A police raid on his home in Scott Close, Grimsby found clothing, photographs, fridge magnets and pin badges bearing Nazi symbolism.
He posted his home-made stickers with highly offensive comments on lamp-posts and street furniture in Grimsby and Hull.
'Abhorrent'
Worrell defended his actions in court as freedom of speech.
Sentencing, Judge Paul Watson QC said Worrell was "wedded to the cause of far right nationalism and national socialism".
The judge made it clear he was not sentencing for political views "however abhorrent they may be".
He told Worrell: "Your conduct went far beyond the limits of freedom of opinion and expression which the law permits."
Det Ch Supt Martin Snowden from Counter Terrorism Policing North East, said: "These offences clearly show that Worrell has not learnt or changed his behaviour despite serving a previous prison sentence.

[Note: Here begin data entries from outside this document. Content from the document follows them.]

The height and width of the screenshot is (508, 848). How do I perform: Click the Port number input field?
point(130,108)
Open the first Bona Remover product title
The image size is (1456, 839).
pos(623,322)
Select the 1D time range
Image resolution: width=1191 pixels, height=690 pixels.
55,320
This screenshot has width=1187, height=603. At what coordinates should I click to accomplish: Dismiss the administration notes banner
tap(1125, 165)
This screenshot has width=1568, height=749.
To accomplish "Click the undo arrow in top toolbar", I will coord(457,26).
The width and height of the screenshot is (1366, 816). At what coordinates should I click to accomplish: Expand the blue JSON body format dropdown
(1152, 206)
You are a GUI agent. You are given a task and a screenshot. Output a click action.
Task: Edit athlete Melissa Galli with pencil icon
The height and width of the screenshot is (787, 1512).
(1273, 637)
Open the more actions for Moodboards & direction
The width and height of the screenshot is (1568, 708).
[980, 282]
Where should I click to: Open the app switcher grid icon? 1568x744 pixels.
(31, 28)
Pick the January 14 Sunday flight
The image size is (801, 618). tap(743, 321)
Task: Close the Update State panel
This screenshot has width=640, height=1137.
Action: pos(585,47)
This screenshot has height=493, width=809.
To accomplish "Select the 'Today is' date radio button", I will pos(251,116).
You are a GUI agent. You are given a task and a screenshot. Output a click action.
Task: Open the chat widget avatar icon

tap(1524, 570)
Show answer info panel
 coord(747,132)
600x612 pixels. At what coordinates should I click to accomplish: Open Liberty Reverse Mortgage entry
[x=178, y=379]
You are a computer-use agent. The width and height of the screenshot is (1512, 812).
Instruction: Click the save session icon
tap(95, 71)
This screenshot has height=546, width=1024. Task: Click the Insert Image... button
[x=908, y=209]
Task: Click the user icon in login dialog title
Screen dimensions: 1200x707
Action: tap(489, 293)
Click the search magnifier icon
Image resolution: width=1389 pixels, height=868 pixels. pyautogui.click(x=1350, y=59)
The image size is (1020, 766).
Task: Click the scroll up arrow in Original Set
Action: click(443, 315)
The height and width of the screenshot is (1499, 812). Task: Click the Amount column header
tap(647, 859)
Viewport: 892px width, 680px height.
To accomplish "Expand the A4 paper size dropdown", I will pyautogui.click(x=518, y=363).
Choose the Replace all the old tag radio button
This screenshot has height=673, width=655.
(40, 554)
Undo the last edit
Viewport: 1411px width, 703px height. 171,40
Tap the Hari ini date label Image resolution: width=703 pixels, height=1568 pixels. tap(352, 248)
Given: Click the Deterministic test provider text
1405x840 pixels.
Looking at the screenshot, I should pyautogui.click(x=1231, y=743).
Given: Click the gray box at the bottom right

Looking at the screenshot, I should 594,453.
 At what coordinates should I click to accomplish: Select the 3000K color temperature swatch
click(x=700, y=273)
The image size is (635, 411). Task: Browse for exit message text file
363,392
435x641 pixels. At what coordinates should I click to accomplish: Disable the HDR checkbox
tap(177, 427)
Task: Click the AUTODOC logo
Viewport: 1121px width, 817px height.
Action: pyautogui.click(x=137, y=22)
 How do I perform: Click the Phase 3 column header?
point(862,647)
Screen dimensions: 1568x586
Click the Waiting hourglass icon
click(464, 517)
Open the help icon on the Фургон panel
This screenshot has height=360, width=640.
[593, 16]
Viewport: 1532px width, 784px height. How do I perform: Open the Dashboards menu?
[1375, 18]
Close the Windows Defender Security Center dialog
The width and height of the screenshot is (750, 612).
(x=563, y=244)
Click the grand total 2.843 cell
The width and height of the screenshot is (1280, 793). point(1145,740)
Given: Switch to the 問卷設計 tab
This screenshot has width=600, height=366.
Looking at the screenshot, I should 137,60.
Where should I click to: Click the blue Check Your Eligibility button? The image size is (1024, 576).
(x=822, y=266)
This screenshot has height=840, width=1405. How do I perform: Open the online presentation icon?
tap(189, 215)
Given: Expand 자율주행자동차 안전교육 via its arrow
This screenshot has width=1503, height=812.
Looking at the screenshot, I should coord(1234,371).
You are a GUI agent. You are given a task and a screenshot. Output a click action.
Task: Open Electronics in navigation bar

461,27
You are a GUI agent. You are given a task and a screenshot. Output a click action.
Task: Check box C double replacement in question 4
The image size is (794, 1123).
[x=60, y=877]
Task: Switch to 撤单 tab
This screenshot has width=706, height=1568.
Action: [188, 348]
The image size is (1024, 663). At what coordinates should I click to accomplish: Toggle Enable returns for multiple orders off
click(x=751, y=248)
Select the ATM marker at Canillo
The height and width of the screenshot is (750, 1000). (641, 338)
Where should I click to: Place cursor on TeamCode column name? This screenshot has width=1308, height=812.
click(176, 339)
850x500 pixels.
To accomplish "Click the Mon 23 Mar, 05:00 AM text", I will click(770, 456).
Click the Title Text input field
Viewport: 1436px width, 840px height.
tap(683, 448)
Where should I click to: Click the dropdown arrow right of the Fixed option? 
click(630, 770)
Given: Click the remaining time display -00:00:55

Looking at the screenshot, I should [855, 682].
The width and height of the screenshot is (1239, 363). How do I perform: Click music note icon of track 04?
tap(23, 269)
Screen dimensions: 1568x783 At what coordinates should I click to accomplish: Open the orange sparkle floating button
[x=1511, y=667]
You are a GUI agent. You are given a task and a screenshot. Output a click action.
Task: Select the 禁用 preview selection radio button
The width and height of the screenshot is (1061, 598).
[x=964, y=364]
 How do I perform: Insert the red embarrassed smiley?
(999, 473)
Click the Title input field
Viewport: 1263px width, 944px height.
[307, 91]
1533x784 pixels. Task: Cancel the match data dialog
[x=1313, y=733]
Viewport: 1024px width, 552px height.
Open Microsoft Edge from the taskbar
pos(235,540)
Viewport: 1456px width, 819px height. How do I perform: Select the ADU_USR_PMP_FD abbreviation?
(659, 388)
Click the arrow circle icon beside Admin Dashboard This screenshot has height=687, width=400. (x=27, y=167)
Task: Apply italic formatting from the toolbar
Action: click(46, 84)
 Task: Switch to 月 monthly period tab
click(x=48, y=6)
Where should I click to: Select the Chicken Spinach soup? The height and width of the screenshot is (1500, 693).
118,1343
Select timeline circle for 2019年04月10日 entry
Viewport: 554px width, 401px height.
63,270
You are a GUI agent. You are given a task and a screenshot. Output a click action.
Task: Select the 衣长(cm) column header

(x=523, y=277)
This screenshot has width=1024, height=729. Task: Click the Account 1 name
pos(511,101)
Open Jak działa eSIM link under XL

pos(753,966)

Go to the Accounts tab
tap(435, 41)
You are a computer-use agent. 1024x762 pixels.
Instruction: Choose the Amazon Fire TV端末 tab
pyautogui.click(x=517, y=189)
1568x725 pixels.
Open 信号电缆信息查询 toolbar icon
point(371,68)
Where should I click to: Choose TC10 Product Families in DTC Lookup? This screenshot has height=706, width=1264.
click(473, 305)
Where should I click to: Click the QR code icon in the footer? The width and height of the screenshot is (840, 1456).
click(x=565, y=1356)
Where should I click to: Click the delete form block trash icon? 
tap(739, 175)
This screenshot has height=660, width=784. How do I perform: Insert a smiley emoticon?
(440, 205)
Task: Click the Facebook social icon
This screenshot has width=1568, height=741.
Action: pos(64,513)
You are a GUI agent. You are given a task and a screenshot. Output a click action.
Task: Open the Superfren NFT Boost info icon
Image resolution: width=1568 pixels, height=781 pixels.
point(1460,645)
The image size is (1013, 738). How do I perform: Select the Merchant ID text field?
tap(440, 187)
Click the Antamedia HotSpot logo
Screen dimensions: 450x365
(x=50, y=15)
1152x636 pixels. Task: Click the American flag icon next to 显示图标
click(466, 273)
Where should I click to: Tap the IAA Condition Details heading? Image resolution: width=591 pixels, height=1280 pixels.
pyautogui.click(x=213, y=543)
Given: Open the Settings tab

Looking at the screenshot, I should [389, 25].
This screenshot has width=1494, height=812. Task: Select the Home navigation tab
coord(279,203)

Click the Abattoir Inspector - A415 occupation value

"By obtaining and distributing these hateful messages Worrell is inciting hatred, potentially threatening public safety and security as well as the stability of the local community." — BBC News
This seems really familiar, but wasn't there something about a frog? — T Clark
There are reasons why Terrapin and the German lawmakers choose to include some form of communicative act in the definition, but not the mode of locomotion. There is also a reason why we have a category for laws that restrict speech, but not for crimes that restrict what gait you may adopt. This is obvious, right? — Echarmion
If you have the “freedom to hold opinions and to receive and impart information and ideas without interference by public authority and regardless of frontiers”, surely you can read ISIS’s propaganda magazine Dabiq. Surely you can retweet a limerick about trans-people without getting investigated by police. But we already know this is not the case. — NOS4A2
I'm saying that if someone says, "I'd consider certain things 'criminal insults,'" and they give you a specific outline, specific criteria for what they're referring to by that term, then trying to argue from a broader perspective based on other conventions isn't going to work. You'd need to just look at the criteria they spelled out, and the criteria could be anything. It's possible for their criteria to not even be about speech at all. — Terrapin Station
"Reasonable" is subjective, "common sense" is often nonsense and appeals to it are one of the lamest rhetorical tactics, and when we're talking about normatives, we're not dealing with things that are true or false.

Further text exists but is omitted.